Start of Working data
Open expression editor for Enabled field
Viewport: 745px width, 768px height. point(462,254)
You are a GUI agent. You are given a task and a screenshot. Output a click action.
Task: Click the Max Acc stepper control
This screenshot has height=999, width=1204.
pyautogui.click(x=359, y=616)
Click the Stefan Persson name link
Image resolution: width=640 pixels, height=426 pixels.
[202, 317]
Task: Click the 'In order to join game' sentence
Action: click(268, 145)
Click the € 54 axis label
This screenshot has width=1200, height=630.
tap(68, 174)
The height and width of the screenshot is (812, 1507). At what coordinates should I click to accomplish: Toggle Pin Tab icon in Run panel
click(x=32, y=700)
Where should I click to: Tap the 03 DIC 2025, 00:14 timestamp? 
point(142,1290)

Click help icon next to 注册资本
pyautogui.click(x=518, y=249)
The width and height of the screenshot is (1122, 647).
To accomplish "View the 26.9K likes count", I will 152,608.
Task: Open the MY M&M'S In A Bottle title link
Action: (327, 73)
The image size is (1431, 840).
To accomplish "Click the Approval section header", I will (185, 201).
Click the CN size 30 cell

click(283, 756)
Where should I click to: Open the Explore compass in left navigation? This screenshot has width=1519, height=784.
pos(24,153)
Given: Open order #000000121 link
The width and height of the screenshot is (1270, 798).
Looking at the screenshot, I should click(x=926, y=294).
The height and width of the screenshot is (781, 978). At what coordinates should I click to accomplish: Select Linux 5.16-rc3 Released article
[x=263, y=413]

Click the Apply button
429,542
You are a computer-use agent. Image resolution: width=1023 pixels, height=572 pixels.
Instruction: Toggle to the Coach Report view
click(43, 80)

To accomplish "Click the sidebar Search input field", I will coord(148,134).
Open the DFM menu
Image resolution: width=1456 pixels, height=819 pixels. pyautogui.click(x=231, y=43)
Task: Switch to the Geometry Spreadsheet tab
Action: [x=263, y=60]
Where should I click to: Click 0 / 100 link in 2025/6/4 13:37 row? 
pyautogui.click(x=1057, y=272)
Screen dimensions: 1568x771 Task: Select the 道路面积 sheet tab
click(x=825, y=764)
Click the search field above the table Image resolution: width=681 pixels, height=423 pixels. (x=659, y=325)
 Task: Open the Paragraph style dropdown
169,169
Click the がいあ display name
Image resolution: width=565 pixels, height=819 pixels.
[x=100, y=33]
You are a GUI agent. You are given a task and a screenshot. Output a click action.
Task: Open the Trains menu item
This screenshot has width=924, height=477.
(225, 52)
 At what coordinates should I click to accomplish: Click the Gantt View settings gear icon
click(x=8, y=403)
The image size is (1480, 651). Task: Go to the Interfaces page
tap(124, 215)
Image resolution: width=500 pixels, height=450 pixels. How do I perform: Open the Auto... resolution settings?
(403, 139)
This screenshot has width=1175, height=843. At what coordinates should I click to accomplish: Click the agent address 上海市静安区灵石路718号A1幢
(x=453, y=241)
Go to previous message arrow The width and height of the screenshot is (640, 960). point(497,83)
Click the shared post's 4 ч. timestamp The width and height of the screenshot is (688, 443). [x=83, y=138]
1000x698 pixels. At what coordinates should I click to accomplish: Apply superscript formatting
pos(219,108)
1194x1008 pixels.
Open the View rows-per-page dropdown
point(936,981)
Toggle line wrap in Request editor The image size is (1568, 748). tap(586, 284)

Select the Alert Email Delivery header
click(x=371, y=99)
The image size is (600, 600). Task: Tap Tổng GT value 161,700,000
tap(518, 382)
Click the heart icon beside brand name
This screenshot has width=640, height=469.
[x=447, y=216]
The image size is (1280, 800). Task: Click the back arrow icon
End of Working data
#### Objective:
Rewrite the rows from the line with "The height and width of the screenshot is (781, 978)." to the line with "I will coord(148,134).", both lines included, and give only those lines. Keep the request lines as they are, and multiply every click coordinate in the answers by 2, rounding to whole numbers with halves rounded up.

#### Response to this task:
The height and width of the screenshot is (781, 978). At what coordinates should I click to accomplish: Select Linux 5.16-rc3 Released article
[x=526, y=826]

Click the Apply button
858,1084
You are a computer-use agent. Image resolution: width=1023 pixels, height=572 pixels.
Instruction: Toggle to the Coach Report view
click(86, 160)

To accomplish "Click the sidebar Search input field", I will coord(296,268).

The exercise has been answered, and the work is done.